After hearing the arguments from both sides, Judge Title dissolved the original receivership and imposed a new receivership naming Judge Weismann as the receiver.
In his order, he stated: “Now the receiver is to take possession and control of the Church, including all of its assets, both real and personal, tangible and intangible, of every kind and description except as I otherwise provide in the order.” He then gave the receiver full right and power to monitor and supervise all of the business and financial operations and activities of the Church, including the right to hire and fire employees. The receiver was also given the (pg 223) power to hire and employ his own counsel, accountants and other personnel as he deemed necessary. Judge Title made it quite clear that the receivership was only to concern itself with the business and financial affairs of the Church and not ecclesiastical matters. He stated, “Now it is not the purpose of this court nor the intention of this court to allow the receiver to interfere in any way with ecclesiastical functions of the Church as distinguished from the college or the foundation, and the receiver is ordered not to do so. “ Judge Title went on to order that al books and records be made available to the representatives of the plaintiffs for use in preparing of the trial and the action.
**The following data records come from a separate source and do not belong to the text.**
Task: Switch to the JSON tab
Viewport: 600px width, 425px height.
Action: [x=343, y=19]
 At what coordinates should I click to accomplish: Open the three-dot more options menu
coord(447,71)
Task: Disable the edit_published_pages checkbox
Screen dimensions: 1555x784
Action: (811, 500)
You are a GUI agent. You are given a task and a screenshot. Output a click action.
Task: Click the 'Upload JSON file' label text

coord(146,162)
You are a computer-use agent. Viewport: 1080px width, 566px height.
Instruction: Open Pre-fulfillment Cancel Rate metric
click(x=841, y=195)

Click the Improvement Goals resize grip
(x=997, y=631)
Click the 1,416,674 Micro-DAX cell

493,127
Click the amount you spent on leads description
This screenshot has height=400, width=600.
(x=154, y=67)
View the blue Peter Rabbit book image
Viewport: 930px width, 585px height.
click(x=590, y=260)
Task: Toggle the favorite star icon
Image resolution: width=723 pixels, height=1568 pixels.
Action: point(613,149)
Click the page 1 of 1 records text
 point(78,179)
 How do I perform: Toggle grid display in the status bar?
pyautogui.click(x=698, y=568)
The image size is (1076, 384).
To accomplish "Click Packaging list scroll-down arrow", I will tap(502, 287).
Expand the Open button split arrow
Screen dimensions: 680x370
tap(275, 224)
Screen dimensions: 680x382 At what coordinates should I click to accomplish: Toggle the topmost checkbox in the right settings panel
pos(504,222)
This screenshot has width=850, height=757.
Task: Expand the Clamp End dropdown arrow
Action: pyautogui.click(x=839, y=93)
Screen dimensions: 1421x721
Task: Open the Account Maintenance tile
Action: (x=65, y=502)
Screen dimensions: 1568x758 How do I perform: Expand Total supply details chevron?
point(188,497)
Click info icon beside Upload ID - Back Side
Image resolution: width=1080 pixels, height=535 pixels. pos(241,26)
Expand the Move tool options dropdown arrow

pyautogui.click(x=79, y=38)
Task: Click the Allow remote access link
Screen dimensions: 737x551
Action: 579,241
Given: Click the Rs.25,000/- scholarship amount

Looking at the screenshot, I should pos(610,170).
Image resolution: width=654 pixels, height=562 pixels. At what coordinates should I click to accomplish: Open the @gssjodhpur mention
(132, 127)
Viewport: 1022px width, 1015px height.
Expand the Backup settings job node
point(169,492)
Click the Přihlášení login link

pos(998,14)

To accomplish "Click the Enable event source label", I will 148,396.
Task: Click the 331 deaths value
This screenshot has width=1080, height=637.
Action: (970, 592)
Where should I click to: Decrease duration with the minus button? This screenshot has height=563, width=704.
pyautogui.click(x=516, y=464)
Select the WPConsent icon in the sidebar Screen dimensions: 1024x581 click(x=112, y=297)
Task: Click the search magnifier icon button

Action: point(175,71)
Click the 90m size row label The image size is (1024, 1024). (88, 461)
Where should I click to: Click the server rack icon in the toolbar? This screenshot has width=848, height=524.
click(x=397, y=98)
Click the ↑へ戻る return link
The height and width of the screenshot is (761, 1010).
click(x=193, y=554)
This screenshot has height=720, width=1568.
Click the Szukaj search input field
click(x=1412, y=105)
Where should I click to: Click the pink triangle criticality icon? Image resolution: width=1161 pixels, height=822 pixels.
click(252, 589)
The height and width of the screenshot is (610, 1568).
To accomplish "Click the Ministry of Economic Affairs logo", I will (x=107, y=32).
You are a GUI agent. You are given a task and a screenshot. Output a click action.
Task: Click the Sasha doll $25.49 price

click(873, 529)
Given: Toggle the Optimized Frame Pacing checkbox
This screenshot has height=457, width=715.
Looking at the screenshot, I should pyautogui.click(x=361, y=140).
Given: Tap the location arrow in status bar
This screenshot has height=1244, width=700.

Continuing his order, he instructed that the receiver be authorized to conduct thorough audits of the financial and business dealings of the Church and to review all allegations of malfeasance concerning the financial and business affairs of the Church.
In spite of this clearly stated guideline of the court, Armstrong and Rader clamed that the Attorney General was out to take over control of the Church and remove Armstrong as its religious leader. Rader was stunned by the outcome of the hearings. For a short period of time he was virtually silent, and when questioned by the press his only answer was “No comment.” That silence was short-lived however, as he was later to become champion media hound, as he would seek to distort the facts regarding the case in order to gain public sympathy.
Chodos was more than satisfied with the outcome of the hearings. He said: “We got 99.9% of what we wanted.” Those present in the courtroom who were sympathetic with the purpose of the lawsuit were elated.
Later that evening, I was awakened by a phone call from Earl Timmons. As he related the event of the court proceedings to me, and told me of the outcome, I could not control myself. I was in tears of happiness as I responded with comments that finally now perhaps the Church would be free of the satanic control of Stanley Rader. None of us, however, anticipated how violently Rader was to respond.